WALKER: I support lowering the age. I support all of these ideas, don’t get me wrong. I just want us to rally around what is the most feasible way of getting it done.
You run into a problem with lowering the age. Drug makers and the hospitals don’t oppose single-payer because they don’t like government-run health insurance. They would actually enjoy having a simplified bill processing issue. They oppose it because they oppose any kind of cost-control.
They would oppose the cost control measures you see in a place like Switzerland or the Netherlands, where they use a regulated private insurance system with big cost controls. They are going to oppose anything that pushes cost controls on them, and if you lower the Medicare age, they are going to likely fight that just as hard as they would Medicare For All. Except, now you’ve got a plan that only benefits a small slice of people with the same amount of opposition against it.
The other problem you face going that route is there will be a highly disruptive tipping point most likely. You can probably lower the Medicare age a few years to where nothing changes.
Let’s say once you get to the point where you’ve lowered the Medicare age to 45, then a bunch of employers decide to start dropping coverage. Almost all of their employees are over 45. They’re getting Medicare through this. You’d see a massive dropping of coverage in the market. Then you need an immediate fix because everything is overwhelmed. Everything is being changed over. People are getting very upset. People do not like disruption. Even if it may eventually lead to positive end, most people are going about their daily lives. Telling them, oh, three years from now this will get lowered again and you’ll get covered. That’s not going to make people happy.
Another issue with lowering is you’ll need to create a new tax to pay for that Medicare as you’re lowering the age. You’ve got this system where you’re benefiting these older people, and whatever tax you’re applying—unless you’re creating a specific tax only for older people—you’re likely to create a system where you create some people who are losers. Maybe some younger people who are paying some of the tax, even if they’re younger rich people. You’re going to create this new class of losers that is going to create another subset of opposition in addition to the health care industry. I don’t think that is effective politics, given how big of a challenge we face.
SONENSTEIN: What do you hope will come of it? What can people do with this plan to get more eyes on it?
WALKER: Getting more eyes on it, just sharing it around to your friends and family. Sharing it with your elected officials. Tell them you support it. Different groups you might be a part of that want to talk seriously about this. People can attend local Democratic meetings and suggest putting things like this on their platform on the local level and state level.
Building support takes a long lead time to create a tipping point, and it’s all about preparing for that moment when Democrats can take action.

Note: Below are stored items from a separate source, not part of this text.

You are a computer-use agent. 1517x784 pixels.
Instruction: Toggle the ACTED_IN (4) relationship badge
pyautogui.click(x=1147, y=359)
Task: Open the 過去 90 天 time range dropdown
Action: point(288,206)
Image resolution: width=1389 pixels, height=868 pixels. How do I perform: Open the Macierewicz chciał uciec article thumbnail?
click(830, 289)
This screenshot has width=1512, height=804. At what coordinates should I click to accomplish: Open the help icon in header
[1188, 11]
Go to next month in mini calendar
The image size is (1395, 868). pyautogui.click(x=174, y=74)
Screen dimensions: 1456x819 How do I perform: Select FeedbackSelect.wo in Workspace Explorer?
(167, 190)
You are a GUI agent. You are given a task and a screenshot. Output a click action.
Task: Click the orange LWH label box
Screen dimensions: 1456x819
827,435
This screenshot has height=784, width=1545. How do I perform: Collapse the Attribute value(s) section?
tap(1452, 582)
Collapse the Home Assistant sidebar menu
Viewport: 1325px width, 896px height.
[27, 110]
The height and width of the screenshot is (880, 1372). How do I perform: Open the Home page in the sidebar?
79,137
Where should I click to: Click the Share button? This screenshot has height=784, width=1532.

My final thoughts about it is I’m not saying this is the plan we have to go with. I’m saying we need to think item by item, what is it that we want? And what I want is a universal health care system where everyone is assured basic health care coverage that is affordable, and I think this is the best way to do that.
I’m open to hearing other options, but they have to explain why their plan is not only better policy but why they think it has a chance. I think this plan has a chance because what it does is rather than redefining how we do taxes, redefining everything else while redefining our health care system, it basically takes what everyone is currently paying for health care, makes it less, and gives them better health care. Because we reform the health care industry, which is in terrible shape, not designed to help people, just ripping people off and focused on profits.
It is all about redirecting money from that industry to people but within a way that people are used to, and I think that is our best hope.